Batizada de “Tô de Olho – Na Folia”, a operação envolve inspeções e orientações sobre o uso de pomadas capilares, bebidas alcoólicas, fantasias, acessórios carnavalescos e preservativos. A proposta é prevenir riscos à saúde e assegurar que os produtos atendam às exigências legais.
Fiscalização em campo
Na Bahia, especialmente em Salvador, equipes de vigilância sanitária estadual e municipal atuam em salões de beleza e espaços públicos para verificar a regularidade de pomadas e pastas capilares. O objetivo é evitar o uso de produtos irregulares ou sem registro, que podem causar danos à saúde.
O Inmetro concentra esforços na análise de fantasias, brinquedos, acessórios e preservativos, observando a presença do selo de conformidade e o cumprimento das normas de rotulagem. Já as bebidas alcoólicas passam por verificação de armazenamento, identificação e regularidade sanitária.

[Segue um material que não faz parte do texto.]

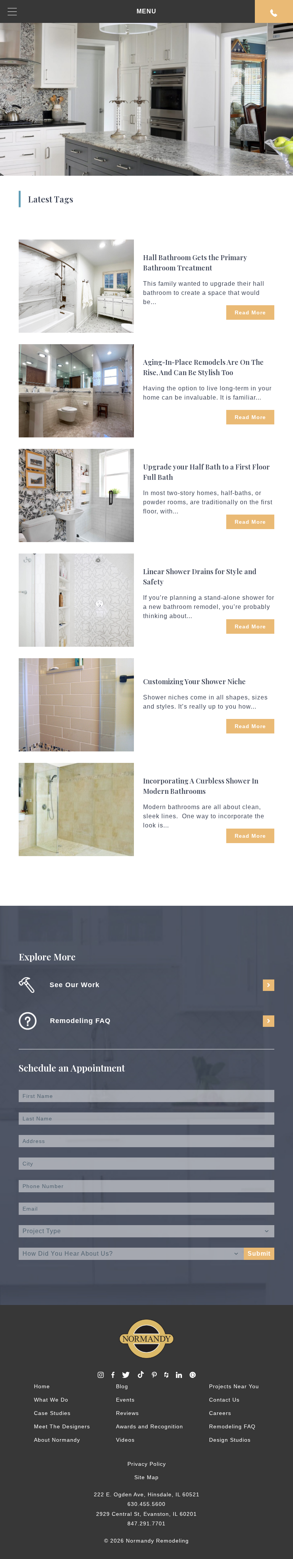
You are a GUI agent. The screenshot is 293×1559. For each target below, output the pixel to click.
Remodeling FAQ (232, 1426)
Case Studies (52, 1413)
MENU (146, 11)
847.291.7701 (146, 1523)
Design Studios (230, 1440)
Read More (250, 312)
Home (42, 1386)
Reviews (127, 1413)
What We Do (51, 1400)
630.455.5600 (146, 1504)
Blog (122, 1386)
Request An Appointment (274, 11)
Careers (220, 1413)
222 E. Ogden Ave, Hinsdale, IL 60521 (147, 1494)
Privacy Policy (146, 1464)
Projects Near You (234, 1386)
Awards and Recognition (149, 1426)
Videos (125, 1440)
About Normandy (57, 1440)
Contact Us (224, 1400)
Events (125, 1400)
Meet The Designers (62, 1426)
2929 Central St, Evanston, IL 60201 (146, 1514)
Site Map (146, 1477)
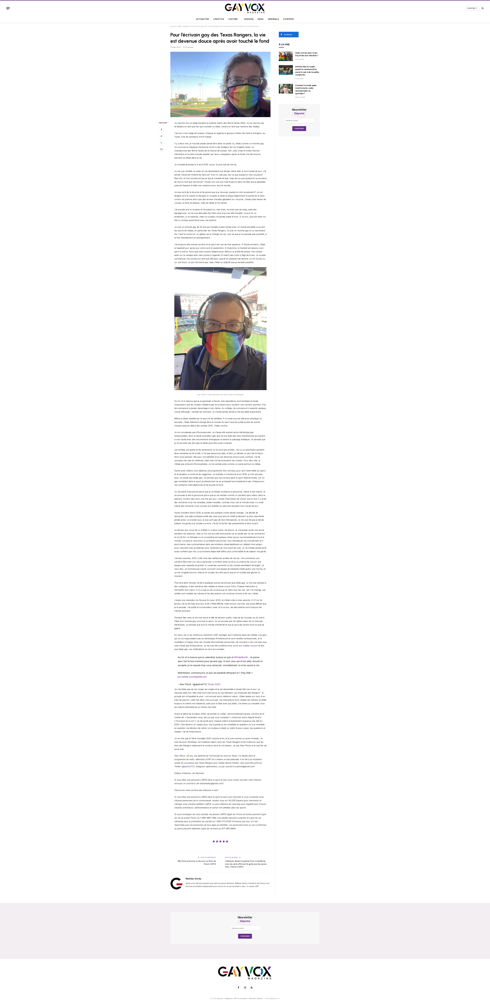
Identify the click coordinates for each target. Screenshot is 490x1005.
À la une (284, 44)
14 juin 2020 (214, 684)
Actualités (202, 19)
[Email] (161, 149)
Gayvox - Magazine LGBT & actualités (232, 998)
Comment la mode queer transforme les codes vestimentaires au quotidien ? (306, 89)
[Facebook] (161, 129)
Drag (260, 19)
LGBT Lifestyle (183, 26)
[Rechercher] (482, 8)
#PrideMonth (241, 657)
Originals (273, 19)
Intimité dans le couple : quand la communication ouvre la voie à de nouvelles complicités (307, 71)
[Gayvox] (245, 8)
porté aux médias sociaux (245, 645)
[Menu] (8, 8)
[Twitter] (161, 136)
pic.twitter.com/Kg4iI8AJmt (192, 676)
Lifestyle (218, 19)
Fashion (248, 19)
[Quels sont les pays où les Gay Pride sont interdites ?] (286, 56)
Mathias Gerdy (193, 878)
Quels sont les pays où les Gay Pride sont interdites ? (306, 54)
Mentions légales (256, 998)
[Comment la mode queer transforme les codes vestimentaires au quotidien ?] (286, 89)
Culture (233, 19)
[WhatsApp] (161, 142)
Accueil (173, 26)
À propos (288, 19)
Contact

A ação é coordenada pelo Ministério do Desenvolvimento, Indústria, Comércio e Serviços, em parceria com o Ministério da Agricultura e Pecuária, fortalecendo a integração entre órgãos reguladores.
O que é verificado
Entre os principais pontos avaliados estão a rotulagem obrigatória, instruções de uso, validade, identificação de fabricantes e a regularização junto aos órgãos competentes. No caso dos preservativos, a autenticidade do selo do Inmetro é essencial.
Também há fiscalização específica contra a comercialização de dispositivos eletrônicos para fumar, cuja venda é proibida no Brasil.
Orientações ao consumidor
O governo federal orienta foliões a conferir selos de certificação, evitar produtos sem identificação clara e observar condições adequadas de armazenamento. Cosméticos e preservativos devem estar regularizados junto à Anvisa, enquanto bebidas precisam cumprir exigências sanitárias e de rotulagem.
As irregularidades identificadas serão tratadas conforme a legislação de cada órgão, dentro dos procedimentos técnicos e legais vigentes.